A September 2014 Public Advocate's Office report started to uncover the daily horrors workers face: "A survey consisting of one hundred nail salon employees in New York City concluded that 57 percent developed an allergic reaction, 37 percent experienced pains from eye irritation, and 37 percent developed skin problems." The environmental hazards range from glaring UV lamps to fetid footbaths to the "toxic trio" of nail polish: dibutyl phthalates, toluene, and formaldehyde. Manicurists work long hours without proper protective gear, with studies showing over seven in ten "never or rarely wear face masks" and nearly half "never or rarely wear gloves." Chemical studies draw links between common products for treating hair and nails with cancer, reproductive problems, and respiratory illness.
But health-incentive programs for these semi-underground shops may not be enough. Beyond relying on employers' voluntary efforts, health and labor advocates urge stronger mandates for health and labor protections.
Despite the Times's depiction of workers as victims of the industry, advocacy groups involved with the initiative, including Adhikaar, National Asian Pacific American Women's Forum and New York Committee for Occupational Safety and Health are putting workers' at the forefront of the safety debate by calling on lawmakers to incorporate labor standards into the certification program—including "excluding nail salon businesses that have had a history of wage and hour violations, or that have unpaid [Occupational Safety and Health] violations." Another proposal is to amend licensing procedures to help prevent discrimination against undocumented workers.
At a recent City Council hearing, nail-salon worker and Adhikaar activist Siru Malla testified about how her nose gets clogged with dust and chemicals as she and co-workers works without masks or gloves:
It makes it hard to breathe. Many of my friends who work in nail salons have become used to this.… Nail salons need to change these conditions. My friends complain about developing allergies. Nail salons need to change these conditions.… This is a place where people come to feel beautiful. This shouldn't happen at the expense of workers like us.
Adhikaar's pamphlet tries to fuse its messages of safety and of worker empowerment by presenting the advice to workers and consumers together. For example, the brochure advises workers to take regular breaks and eat meals, while encouraging consumers to wait for an appointment when appropriate and respect workers' schedule.

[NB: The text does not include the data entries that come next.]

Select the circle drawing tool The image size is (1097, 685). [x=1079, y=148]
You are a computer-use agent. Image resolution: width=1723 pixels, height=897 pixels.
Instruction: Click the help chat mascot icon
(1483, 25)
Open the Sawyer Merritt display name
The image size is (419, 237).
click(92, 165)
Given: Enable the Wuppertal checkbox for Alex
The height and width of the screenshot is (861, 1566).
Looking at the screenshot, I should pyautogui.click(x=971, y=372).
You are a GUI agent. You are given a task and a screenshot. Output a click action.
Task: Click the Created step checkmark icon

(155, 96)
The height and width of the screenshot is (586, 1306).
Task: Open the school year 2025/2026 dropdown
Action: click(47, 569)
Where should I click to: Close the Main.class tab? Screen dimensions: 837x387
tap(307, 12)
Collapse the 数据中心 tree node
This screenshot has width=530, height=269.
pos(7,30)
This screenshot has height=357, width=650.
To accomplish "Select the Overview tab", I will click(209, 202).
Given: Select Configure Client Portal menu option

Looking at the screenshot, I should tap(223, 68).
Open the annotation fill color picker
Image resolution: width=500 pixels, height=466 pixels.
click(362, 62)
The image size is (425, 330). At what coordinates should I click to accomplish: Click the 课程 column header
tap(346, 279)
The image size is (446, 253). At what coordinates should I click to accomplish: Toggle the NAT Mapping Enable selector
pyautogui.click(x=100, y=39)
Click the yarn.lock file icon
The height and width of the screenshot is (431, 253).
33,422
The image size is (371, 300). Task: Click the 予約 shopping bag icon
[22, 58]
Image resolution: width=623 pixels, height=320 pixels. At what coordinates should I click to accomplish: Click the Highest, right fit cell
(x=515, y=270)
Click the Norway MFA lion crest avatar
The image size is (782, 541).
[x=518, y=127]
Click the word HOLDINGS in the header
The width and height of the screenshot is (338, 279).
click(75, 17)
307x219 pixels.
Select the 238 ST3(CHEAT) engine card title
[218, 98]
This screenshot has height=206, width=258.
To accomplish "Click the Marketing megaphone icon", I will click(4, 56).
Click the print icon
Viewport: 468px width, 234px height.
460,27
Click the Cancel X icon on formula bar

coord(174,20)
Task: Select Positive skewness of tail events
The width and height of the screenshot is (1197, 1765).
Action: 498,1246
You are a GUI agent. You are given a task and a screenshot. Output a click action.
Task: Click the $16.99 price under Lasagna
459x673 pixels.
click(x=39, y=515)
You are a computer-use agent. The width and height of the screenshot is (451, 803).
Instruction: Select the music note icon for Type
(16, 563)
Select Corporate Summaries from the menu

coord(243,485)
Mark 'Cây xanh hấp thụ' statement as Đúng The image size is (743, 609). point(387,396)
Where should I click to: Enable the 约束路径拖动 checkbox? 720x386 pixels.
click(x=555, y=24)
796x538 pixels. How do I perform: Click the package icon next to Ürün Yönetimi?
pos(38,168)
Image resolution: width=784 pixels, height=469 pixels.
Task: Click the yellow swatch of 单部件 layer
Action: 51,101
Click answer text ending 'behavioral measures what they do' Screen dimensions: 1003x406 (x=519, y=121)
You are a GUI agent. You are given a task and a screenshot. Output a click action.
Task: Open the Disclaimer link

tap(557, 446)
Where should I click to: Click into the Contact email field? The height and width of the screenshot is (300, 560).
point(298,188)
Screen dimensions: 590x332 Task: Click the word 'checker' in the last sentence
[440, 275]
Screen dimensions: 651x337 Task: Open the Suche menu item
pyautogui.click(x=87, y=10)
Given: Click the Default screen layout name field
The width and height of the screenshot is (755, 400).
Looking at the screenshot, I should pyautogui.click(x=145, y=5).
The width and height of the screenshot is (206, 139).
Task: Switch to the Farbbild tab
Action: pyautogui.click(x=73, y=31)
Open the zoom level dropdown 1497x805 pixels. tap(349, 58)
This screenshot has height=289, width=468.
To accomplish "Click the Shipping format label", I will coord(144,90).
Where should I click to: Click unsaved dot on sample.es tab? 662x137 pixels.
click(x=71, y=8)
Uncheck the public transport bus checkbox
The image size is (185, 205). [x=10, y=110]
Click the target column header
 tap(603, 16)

Through the design, Ranjit says, "we wanted them to see that it affects both workers and consumers. The health concerns are the same but for workers it's so much more amplified." Consider the consequences for workers and clients, for example, of having biweekly appointments versus never-ending workdays. The pamphlet aims to highlight "how to look at it from two different perspectives."
In an industry that forces one woman's chronic pain to subsidize the momentary glamor of another, maybe that brief touch during a modest cosmetic ritual could reveal a shared labor and health consciousness: In the city's struggle for beauty, everybody's troubles go hand in hand.